• Passage provided:
-- Opening Marker --

Straw Men
- First edition
- Author: Martin J. Smith
- Language: English
- Genre: Novel
- Publisher: Berkeley Publishing Group
- Publication date: 2001
- Publication place: USA
- Media type: Print (Paperback)
- Pages: 321
- ISBN: 0-515-12950-X
- OCLC: 45761674
- Preceded by: Shadow Image

= Straw Men (novel) =

Crime novel by Martin J. Smith

Straw Men is a crime novel by the American writer Martin J. Smith set in Pittsburgh, Pennsylvania.

It tells the story of a madman known as the Scarecrow, who has served in prison eight years convicted of a vicious attack that left a rookie policewoman near death and unable to remember her past. When DNA evidence surfaces that frees him, Teresa Harnett must face the possibility that her flawed memory put the wrong man behind bars. Only Harnett's nemesis, psychologist Jim Christensen, can help to solve the case.

-- Closing Marker --

• Using the information:
1. In the entry on the novel Straw Men, in what city is the story set?
2. Rename "Harnett" as "Hartley" in the Straw Men novel entry, then write out the entry from "- Pages: 321" up to and including "solve the case." with that change.
3. Write what comes next in the entry on the novel Straw Men, picking up after its final sentence.

• Excerpted data:
-- Opening Marker --

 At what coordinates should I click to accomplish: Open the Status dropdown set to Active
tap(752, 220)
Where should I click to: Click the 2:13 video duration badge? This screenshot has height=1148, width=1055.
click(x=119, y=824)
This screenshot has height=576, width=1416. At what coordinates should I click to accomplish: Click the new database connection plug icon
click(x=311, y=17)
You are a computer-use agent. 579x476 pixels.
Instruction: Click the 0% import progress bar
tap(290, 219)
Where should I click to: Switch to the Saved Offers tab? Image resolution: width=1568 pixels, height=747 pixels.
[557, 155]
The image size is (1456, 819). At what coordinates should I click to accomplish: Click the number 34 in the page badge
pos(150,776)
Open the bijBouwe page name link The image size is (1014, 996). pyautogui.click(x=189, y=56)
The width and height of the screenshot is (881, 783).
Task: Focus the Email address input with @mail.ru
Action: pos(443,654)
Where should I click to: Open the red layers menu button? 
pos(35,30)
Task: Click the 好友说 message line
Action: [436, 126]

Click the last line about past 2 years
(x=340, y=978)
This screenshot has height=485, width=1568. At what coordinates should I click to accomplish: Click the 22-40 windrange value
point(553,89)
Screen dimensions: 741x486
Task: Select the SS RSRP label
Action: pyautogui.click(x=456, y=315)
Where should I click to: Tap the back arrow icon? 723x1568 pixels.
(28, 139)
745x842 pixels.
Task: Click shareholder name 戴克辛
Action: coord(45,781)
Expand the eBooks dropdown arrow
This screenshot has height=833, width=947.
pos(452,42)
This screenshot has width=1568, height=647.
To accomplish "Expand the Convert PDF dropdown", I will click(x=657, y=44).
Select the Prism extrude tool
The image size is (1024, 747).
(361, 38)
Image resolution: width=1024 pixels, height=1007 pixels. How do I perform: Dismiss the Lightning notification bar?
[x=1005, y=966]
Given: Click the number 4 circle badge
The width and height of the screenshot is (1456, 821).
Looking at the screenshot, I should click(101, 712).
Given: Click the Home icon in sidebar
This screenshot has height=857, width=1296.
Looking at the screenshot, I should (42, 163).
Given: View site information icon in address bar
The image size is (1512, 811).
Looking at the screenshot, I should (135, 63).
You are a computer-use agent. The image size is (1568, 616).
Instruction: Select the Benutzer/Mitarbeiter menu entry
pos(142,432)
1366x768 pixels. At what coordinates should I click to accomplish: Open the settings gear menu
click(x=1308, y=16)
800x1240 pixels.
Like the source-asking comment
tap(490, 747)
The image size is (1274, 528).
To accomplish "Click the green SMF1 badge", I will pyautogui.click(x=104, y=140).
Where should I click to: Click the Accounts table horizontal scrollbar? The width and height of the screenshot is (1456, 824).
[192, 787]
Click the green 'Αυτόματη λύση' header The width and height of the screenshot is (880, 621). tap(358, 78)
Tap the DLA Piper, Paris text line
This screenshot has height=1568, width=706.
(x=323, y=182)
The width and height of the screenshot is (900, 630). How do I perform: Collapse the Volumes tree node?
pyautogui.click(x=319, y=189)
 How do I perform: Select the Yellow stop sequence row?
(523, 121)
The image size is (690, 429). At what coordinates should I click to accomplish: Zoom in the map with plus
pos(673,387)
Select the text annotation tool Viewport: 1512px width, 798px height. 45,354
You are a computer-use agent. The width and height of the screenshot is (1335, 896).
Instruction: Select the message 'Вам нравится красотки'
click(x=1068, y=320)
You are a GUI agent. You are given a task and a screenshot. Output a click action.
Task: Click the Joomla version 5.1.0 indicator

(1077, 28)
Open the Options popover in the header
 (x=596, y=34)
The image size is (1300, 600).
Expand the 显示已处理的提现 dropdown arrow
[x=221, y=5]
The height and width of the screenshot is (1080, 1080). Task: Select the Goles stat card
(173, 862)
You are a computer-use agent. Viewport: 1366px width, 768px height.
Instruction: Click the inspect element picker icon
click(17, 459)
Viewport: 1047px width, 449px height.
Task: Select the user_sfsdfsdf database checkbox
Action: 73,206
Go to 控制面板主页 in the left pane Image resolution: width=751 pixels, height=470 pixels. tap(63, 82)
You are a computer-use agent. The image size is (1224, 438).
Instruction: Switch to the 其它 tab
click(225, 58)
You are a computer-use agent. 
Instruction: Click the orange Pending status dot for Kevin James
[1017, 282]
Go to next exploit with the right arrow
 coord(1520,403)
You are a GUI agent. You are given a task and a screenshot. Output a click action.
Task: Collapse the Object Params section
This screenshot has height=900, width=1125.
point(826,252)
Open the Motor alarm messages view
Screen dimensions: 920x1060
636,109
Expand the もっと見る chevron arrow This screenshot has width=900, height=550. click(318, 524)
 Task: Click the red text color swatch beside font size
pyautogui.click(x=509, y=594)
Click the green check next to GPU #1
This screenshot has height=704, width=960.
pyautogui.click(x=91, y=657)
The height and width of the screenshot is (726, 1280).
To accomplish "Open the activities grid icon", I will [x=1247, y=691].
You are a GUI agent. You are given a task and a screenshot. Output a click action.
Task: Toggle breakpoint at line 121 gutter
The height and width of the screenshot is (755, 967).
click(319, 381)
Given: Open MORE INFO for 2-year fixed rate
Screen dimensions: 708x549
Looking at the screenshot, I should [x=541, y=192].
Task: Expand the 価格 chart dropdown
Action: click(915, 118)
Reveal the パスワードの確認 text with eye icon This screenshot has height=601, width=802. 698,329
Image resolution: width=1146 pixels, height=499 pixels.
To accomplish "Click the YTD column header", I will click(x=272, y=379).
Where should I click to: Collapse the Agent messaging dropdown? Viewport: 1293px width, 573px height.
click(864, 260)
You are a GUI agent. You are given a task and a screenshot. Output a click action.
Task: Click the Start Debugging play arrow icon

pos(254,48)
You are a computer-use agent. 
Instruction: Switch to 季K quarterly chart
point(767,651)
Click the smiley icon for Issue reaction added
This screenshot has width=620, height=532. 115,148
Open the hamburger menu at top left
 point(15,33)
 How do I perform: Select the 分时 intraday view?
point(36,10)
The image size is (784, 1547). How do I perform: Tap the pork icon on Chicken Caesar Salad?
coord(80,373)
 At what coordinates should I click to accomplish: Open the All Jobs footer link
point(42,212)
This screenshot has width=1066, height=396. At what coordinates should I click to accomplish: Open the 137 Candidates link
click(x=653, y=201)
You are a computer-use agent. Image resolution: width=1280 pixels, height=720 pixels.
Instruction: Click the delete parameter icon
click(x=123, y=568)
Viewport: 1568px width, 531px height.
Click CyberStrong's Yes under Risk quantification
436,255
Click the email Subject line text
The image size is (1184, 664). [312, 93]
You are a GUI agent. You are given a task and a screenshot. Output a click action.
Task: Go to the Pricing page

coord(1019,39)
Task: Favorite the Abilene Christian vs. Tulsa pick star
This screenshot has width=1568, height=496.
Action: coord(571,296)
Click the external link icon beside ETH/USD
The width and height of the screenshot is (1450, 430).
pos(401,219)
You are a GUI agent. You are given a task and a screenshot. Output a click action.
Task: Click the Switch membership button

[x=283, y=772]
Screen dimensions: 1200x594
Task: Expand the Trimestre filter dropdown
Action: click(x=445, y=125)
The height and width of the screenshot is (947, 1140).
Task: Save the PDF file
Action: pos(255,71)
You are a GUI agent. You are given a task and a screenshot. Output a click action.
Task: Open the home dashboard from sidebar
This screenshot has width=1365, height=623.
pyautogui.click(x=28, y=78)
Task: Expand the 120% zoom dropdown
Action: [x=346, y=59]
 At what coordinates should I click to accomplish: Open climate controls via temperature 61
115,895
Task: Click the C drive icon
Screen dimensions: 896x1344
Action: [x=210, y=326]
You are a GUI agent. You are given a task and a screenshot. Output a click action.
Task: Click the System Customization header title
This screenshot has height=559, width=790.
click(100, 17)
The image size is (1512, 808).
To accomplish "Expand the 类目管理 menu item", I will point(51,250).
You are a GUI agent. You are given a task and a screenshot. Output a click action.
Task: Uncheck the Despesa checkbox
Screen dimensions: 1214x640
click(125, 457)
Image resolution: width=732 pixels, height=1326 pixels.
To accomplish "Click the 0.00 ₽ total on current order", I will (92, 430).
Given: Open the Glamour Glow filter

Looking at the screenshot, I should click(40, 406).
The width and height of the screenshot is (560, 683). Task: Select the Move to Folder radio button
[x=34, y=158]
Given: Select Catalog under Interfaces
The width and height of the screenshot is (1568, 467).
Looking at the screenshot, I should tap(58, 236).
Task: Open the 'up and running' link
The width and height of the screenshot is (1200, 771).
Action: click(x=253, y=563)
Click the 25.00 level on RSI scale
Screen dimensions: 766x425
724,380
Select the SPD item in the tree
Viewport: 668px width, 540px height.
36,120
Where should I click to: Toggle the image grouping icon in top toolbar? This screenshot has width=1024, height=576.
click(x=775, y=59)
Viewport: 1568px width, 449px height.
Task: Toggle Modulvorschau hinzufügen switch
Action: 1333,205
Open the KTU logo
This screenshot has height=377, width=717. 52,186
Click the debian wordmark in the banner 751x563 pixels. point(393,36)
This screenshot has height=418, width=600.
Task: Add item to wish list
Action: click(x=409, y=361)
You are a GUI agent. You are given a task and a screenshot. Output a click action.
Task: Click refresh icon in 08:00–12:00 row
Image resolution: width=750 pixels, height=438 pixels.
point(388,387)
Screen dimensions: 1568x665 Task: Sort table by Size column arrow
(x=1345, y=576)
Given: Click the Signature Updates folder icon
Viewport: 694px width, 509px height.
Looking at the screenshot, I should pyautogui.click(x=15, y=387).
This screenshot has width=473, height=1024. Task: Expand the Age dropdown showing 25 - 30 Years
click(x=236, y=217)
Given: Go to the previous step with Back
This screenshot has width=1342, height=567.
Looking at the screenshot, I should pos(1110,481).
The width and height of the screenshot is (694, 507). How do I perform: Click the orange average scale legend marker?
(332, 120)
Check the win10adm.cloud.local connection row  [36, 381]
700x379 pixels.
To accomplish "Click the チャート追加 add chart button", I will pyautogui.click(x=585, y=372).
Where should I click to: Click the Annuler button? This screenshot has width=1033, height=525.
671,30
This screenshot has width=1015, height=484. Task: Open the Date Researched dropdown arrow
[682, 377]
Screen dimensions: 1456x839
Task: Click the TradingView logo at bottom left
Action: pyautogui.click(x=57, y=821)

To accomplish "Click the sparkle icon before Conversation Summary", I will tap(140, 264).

-- Closing Marker --

• Written responses:
1. Pittsburgh, Pennsylvania.

2.
- Pages: 321
- ISBN: 0-515-12950-X
- OCLC: 45761674
- Preceded by: Shadow Image

= Straw Men (novel) =

Crime novel by Martin J. Smith

Straw Men is a crime novel by the American writer Martin J. Smith set in Pittsburgh, Pennsylvania.

It tells the story of a madman known as the Scarecrow, who has served in prison eight years convicted of a vicious attack that left a rookie policewoman near death and unable to remember her past. When DNA evidence surfaces that frees him, Teresa Hartley must face the possibility that her flawed memory put the wrong man behind bars. Only Hartley's nemesis, psychologist Jim Christensen, can help to solve the case.

3.
==Reception==
Bill Spurgeon of The Star Press called it "a real page-turner". Barbara Vancheri of the Pittsburgh Post-Gazette opined that Smith has the "ability to turn a descriptive phrase, to nail characters with telling details and to provide enough clues to gently guide perceptive readers to satisfying conclusions." Publishers Weekly wrote that Smith "fails to create characters that emerge as real people, however, and readers will come away thinking they've read similar, albeit stronger, novels."

==Sources==
Contemporary Authors Online. The Gale Group, 2006. PEN (Permanent Entry Number): 0000132047.